__The request__.
Can you copy out all of the data below word for word, with nothing left out or altered?

__Data for the task__.
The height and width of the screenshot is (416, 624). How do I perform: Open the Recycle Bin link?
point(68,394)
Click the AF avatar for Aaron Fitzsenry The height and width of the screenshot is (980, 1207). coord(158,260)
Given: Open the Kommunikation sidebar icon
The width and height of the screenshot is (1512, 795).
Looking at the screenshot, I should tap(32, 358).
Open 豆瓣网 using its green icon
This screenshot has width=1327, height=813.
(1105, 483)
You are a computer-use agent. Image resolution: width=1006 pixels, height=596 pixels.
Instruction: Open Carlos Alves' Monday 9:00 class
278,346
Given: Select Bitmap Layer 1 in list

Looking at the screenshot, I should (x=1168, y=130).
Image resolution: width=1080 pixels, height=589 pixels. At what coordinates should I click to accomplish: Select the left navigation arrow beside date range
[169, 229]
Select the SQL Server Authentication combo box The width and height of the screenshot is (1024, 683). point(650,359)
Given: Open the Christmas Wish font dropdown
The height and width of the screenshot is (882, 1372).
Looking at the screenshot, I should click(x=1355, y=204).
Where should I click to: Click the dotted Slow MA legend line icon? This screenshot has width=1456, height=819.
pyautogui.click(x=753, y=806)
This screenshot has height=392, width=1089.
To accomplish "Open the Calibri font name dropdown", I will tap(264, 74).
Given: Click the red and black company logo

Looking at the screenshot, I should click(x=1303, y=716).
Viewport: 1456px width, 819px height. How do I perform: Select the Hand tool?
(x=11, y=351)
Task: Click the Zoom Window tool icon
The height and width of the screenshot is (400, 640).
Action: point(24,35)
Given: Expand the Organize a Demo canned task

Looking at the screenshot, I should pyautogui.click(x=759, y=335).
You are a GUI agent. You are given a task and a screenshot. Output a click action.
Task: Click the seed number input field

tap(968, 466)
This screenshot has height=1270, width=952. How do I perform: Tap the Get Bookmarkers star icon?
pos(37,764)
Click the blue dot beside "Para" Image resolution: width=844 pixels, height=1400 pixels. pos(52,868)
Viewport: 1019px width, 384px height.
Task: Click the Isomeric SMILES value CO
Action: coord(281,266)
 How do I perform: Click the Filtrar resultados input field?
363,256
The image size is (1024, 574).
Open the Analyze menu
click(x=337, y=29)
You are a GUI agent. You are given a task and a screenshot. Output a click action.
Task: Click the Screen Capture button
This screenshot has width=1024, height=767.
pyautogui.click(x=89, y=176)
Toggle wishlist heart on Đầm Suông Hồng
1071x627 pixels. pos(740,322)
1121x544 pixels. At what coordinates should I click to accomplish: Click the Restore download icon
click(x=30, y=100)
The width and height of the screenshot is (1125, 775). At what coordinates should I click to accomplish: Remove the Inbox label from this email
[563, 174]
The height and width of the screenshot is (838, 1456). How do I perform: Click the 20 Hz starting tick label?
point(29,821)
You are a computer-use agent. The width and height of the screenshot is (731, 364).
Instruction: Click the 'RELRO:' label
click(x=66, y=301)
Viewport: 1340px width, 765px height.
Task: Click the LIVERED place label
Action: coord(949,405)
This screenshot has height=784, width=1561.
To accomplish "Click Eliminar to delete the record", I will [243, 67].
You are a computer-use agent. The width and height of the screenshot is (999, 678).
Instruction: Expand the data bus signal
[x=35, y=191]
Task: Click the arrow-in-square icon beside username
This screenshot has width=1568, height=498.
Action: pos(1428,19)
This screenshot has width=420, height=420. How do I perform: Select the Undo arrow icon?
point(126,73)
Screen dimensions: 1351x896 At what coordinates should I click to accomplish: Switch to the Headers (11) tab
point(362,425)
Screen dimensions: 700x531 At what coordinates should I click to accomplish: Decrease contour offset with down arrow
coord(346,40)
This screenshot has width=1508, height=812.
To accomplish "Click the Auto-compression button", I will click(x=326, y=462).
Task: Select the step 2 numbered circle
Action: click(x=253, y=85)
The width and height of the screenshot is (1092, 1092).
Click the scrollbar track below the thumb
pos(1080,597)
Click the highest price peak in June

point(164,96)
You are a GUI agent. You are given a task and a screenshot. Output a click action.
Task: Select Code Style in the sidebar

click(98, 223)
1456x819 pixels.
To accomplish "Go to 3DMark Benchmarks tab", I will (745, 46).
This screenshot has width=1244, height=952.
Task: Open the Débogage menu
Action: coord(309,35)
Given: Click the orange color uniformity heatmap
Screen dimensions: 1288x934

__Correct result__.
The height and width of the screenshot is (416, 624). How do I perform: Open the Recycle Bin link?
point(68,394)
Click the AF avatar for Aaron Fitzsenry The height and width of the screenshot is (980, 1207). coord(158,260)
Given: Open the Kommunikation sidebar icon
The width and height of the screenshot is (1512, 795).
Looking at the screenshot, I should tap(32, 358).
Open 豆瓣网 using its green icon
This screenshot has width=1327, height=813.
(1105, 483)
You are a computer-use agent. Image resolution: width=1006 pixels, height=596 pixels.
Instruction: Open Carlos Alves' Monday 9:00 class
278,346
Given: Select Bitmap Layer 1 in list

Looking at the screenshot, I should (x=1168, y=130).
Image resolution: width=1080 pixels, height=589 pixels. At what coordinates should I click to accomplish: Select the left navigation arrow beside date range
[169, 229]
Select the SQL Server Authentication combo box The width and height of the screenshot is (1024, 683). point(650,359)
Given: Open the Christmas Wish font dropdown
The height and width of the screenshot is (882, 1372).
Looking at the screenshot, I should click(x=1355, y=204).
Where should I click to: Click the dotted Slow MA legend line icon? This screenshot has width=1456, height=819.
pyautogui.click(x=753, y=806)
This screenshot has height=392, width=1089.
To accomplish "Open the Calibri font name dropdown", I will tap(264, 74).
Given: Click the red and black company logo

Looking at the screenshot, I should click(x=1303, y=716).
Viewport: 1456px width, 819px height. How do I perform: Select the Hand tool?
(x=11, y=351)
Task: Click the Zoom Window tool icon
The height and width of the screenshot is (400, 640).
Action: point(24,35)
Given: Expand the Organize a Demo canned task

Looking at the screenshot, I should pyautogui.click(x=759, y=335).
You are a GUI agent. You are given a task and a screenshot. Output a click action.
Task: Click the seed number input field

tap(968, 466)
This screenshot has height=1270, width=952. How do I perform: Tap the Get Bookmarkers star icon?
pos(37,764)
Click the blue dot beside "Para" Image resolution: width=844 pixels, height=1400 pixels. pos(52,868)
Viewport: 1019px width, 384px height.
Task: Click the Isomeric SMILES value CO
Action: coord(281,266)
 How do I perform: Click the Filtrar resultados input field?
363,256
The image size is (1024, 574).
Open the Analyze menu
click(x=337, y=29)
You are a GUI agent. You are given a task and a screenshot. Output a click action.
Task: Click the Screen Capture button
This screenshot has width=1024, height=767.
pyautogui.click(x=89, y=176)
Toggle wishlist heart on Đầm Suông Hồng
1071x627 pixels. pos(740,322)
1121x544 pixels. At what coordinates should I click to accomplish: Click the Restore download icon
click(x=30, y=100)
The width and height of the screenshot is (1125, 775). At what coordinates should I click to accomplish: Remove the Inbox label from this email
[563, 174]
The height and width of the screenshot is (838, 1456). How do I perform: Click the 20 Hz starting tick label?
point(29,821)
You are a computer-use agent. The width and height of the screenshot is (731, 364).
Instruction: Click the 'RELRO:' label
click(x=66, y=301)
Viewport: 1340px width, 765px height.
Task: Click the LIVERED place label
Action: coord(949,405)
This screenshot has height=784, width=1561.
To accomplish "Click Eliminar to delete the record", I will [243, 67].
You are a computer-use agent. The width and height of the screenshot is (999, 678).
Instruction: Expand the data bus signal
[x=35, y=191]
Task: Click the arrow-in-square icon beside username
This screenshot has width=1568, height=498.
Action: pos(1428,19)
This screenshot has width=420, height=420. How do I perform: Select the Undo arrow icon?
point(126,73)
Screen dimensions: 1351x896 At what coordinates should I click to accomplish: Switch to the Headers (11) tab
point(362,425)
Screen dimensions: 700x531 At what coordinates should I click to accomplish: Decrease contour offset with down arrow
coord(346,40)
This screenshot has width=1508, height=812.
To accomplish "Click the Auto-compression button", I will click(x=326, y=462).
Task: Select the step 2 numbered circle
Action: click(x=253, y=85)
The width and height of the screenshot is (1092, 1092).
Click the scrollbar track below the thumb
pos(1080,597)
Click the highest price peak in June

point(164,96)
You are a GUI agent. You are given a task and a screenshot. Output a click action.
Task: Select Code Style in the sidebar

click(98, 223)
1456x819 pixels.
To accomplish "Go to 3DMark Benchmarks tab", I will (745, 46).
This screenshot has width=1244, height=952.
Task: Open the Débogage menu
Action: coord(309,35)
Given: Click the orange color uniformity heatmap
Screen dimensions: 1288x934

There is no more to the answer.